Microfinance cannot solve all the poverty in the world. A loan to buy, raise and then sell a calf makes sense in many parts of the world. But if you live where gunmen steal your cow, microfinance doesn’t work. It also doesn’t work for families on the brink of famine: given the choice between feeding the calf and feeding her children, no mother preserves the investment in the calf.

The method makes the most sense for short term loans of less than two years, where a little cash can help grow the start of a good situation. Our first Kiva loan went to Jehiner, for example, a 26-year-old living with his parents in Chiclayo, Peru. He was driving a taxi but needed $ 725 (2,000 Peruvian soles) to fix his taxi.

Women & Money Transitions

Edpyme Alternativa, the partner in the field, loaned Jehiner the money. Kiva repaid this loan so that Alternativa could take out another loan elsewhere.

In about 10 days, Kiva found 29 users willing to donate $ 25 each. Jehiner had 14 months to repay. Thanks to the loan, he continued to earn a living.
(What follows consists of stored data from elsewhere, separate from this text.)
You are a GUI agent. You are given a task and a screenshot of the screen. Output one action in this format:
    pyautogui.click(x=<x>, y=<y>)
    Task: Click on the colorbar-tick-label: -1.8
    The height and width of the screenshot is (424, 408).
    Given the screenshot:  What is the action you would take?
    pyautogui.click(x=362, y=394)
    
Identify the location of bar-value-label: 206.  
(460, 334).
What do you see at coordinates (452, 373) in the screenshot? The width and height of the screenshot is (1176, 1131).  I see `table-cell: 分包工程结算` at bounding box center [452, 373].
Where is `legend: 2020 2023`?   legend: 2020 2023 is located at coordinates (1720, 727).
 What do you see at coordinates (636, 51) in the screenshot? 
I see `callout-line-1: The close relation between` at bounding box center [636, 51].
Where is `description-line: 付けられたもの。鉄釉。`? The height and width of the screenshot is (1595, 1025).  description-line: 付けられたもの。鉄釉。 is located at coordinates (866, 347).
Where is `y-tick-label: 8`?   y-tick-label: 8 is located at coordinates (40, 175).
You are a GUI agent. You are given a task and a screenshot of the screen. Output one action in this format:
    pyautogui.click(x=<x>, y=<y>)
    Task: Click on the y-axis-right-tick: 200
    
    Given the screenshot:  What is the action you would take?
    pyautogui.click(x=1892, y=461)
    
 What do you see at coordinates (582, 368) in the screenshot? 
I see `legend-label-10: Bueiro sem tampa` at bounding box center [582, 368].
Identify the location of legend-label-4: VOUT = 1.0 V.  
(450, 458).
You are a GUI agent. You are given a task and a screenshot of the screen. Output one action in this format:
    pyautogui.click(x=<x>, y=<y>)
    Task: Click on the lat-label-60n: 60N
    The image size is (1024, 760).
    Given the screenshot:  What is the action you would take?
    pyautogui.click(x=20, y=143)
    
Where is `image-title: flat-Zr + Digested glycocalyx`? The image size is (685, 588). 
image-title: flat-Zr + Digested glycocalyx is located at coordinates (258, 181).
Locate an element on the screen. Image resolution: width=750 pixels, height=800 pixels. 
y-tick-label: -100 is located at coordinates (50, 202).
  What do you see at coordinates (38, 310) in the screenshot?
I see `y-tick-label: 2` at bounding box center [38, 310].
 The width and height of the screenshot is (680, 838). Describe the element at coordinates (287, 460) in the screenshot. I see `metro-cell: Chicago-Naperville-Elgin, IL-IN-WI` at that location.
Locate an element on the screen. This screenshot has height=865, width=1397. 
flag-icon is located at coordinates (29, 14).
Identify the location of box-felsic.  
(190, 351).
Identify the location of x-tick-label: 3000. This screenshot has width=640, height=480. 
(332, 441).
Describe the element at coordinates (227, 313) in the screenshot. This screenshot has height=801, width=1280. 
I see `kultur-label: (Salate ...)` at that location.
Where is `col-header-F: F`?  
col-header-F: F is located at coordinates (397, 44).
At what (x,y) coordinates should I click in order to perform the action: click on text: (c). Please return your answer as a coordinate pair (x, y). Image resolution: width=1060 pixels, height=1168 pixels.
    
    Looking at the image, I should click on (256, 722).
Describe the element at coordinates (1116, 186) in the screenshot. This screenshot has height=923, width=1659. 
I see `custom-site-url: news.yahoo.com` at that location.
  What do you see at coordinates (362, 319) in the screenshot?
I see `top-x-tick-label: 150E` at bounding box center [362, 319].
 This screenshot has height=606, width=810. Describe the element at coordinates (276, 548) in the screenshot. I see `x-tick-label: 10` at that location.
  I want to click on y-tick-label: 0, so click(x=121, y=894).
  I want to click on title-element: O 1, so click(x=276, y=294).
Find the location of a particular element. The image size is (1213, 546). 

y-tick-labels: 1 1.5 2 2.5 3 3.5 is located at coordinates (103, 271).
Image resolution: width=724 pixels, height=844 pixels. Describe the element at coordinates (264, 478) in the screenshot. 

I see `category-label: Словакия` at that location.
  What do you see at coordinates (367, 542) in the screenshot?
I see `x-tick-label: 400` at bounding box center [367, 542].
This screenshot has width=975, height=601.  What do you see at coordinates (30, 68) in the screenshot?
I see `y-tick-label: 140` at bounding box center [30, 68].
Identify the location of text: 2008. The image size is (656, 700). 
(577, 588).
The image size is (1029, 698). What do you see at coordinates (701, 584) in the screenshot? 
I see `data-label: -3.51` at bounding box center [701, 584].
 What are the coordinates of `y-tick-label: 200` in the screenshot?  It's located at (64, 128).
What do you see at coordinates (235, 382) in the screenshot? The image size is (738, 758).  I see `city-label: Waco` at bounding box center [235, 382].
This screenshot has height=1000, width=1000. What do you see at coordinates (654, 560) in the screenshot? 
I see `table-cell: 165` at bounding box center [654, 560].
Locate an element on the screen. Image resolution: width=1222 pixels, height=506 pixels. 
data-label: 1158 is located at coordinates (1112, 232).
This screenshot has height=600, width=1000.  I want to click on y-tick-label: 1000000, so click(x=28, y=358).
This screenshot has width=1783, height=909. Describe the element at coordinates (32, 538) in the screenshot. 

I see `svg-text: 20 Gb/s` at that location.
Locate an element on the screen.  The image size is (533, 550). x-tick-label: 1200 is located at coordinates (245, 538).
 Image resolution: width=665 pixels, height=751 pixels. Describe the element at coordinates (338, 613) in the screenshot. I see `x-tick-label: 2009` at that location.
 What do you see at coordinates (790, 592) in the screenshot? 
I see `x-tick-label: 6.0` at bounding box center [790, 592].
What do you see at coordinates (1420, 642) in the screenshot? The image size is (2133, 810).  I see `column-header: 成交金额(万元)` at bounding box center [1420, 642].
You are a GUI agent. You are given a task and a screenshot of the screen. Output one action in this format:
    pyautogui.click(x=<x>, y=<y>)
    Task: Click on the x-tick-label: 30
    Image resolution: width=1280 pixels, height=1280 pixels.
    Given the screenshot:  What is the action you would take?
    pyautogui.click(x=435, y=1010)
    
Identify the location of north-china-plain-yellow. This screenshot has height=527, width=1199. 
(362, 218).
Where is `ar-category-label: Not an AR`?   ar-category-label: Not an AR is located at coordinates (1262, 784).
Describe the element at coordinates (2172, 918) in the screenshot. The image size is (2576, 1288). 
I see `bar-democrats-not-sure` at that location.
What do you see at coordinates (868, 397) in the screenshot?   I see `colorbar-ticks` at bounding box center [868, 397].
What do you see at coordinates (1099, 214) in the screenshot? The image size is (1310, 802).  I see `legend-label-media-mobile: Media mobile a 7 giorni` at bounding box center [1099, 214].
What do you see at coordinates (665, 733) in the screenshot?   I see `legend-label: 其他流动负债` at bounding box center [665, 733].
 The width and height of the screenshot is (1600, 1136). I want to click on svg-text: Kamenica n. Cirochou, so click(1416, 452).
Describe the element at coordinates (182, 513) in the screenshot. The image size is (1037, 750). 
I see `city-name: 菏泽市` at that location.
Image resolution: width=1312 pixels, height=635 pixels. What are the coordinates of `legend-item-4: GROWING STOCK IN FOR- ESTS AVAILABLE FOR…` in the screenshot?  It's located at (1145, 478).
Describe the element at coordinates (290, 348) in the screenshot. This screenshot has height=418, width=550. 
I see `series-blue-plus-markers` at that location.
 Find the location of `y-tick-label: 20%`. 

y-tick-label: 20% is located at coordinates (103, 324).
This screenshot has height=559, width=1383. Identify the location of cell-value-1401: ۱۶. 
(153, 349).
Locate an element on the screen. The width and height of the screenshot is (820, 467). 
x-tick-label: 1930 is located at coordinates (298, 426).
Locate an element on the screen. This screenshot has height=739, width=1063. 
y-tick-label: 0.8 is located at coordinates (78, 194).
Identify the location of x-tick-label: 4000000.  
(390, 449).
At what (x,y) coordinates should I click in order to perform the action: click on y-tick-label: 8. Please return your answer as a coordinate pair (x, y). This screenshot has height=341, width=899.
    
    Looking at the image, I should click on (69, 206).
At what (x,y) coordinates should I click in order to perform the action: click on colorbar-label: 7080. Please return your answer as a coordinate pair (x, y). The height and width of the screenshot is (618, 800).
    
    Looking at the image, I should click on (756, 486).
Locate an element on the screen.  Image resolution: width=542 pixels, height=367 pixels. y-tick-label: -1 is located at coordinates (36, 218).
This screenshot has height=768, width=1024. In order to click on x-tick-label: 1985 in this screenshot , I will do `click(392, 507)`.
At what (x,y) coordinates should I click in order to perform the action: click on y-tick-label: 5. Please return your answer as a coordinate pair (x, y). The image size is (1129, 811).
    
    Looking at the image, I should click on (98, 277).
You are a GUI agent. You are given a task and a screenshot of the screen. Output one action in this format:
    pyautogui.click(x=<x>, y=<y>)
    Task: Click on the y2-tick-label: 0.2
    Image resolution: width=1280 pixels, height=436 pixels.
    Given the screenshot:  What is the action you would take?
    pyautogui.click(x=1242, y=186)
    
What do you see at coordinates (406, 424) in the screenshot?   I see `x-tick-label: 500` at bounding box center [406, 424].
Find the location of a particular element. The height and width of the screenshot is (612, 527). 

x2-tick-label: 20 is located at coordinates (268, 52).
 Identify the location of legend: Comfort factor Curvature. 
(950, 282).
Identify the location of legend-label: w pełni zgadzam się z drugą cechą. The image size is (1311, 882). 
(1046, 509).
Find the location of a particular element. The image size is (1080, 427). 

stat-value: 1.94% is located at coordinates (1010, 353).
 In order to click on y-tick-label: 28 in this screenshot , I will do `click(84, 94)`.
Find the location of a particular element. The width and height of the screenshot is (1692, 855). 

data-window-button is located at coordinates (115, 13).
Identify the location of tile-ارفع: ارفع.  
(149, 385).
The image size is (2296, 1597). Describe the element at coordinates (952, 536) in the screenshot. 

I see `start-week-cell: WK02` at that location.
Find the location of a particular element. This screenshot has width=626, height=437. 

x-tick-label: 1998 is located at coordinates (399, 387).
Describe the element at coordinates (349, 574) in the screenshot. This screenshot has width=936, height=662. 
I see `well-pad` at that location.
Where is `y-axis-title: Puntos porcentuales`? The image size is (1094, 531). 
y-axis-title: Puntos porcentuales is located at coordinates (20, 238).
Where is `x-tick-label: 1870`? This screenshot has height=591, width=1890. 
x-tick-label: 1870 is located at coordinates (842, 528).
In-depth personal stories help lenders see those in need of capital in the developing world as real people with real needs. Microfinance sometimes works wonders but only makes sense for borrowers with a means of repayment. It seems to work well; Kiva’s reimbursement rate is 98.95%.

Microfinance processing costs as much as the big banks, but the benefits are less. As a result, the fees and interest are higher than those of traditional loans. Kiva is trying to reduce these costs. Fees and optional donations help cover the running costs of the nonprofit and nothing comes directly from the loans.

There are several ways you can get involved in microfinance. With just $ 25, you can start lending money to entrepreneurs and give a gift certificate to someone who might be interested.

The interface of the Kiva website is intuitive and pleasant. You can search by multiple criteria to target a specific type of loan, as well as by gender, country, industry, popularity, or news. (You can also join our firm’s loan team.)

We all think a lot about how our money helps us. A drop of your savings can help others live a simple life.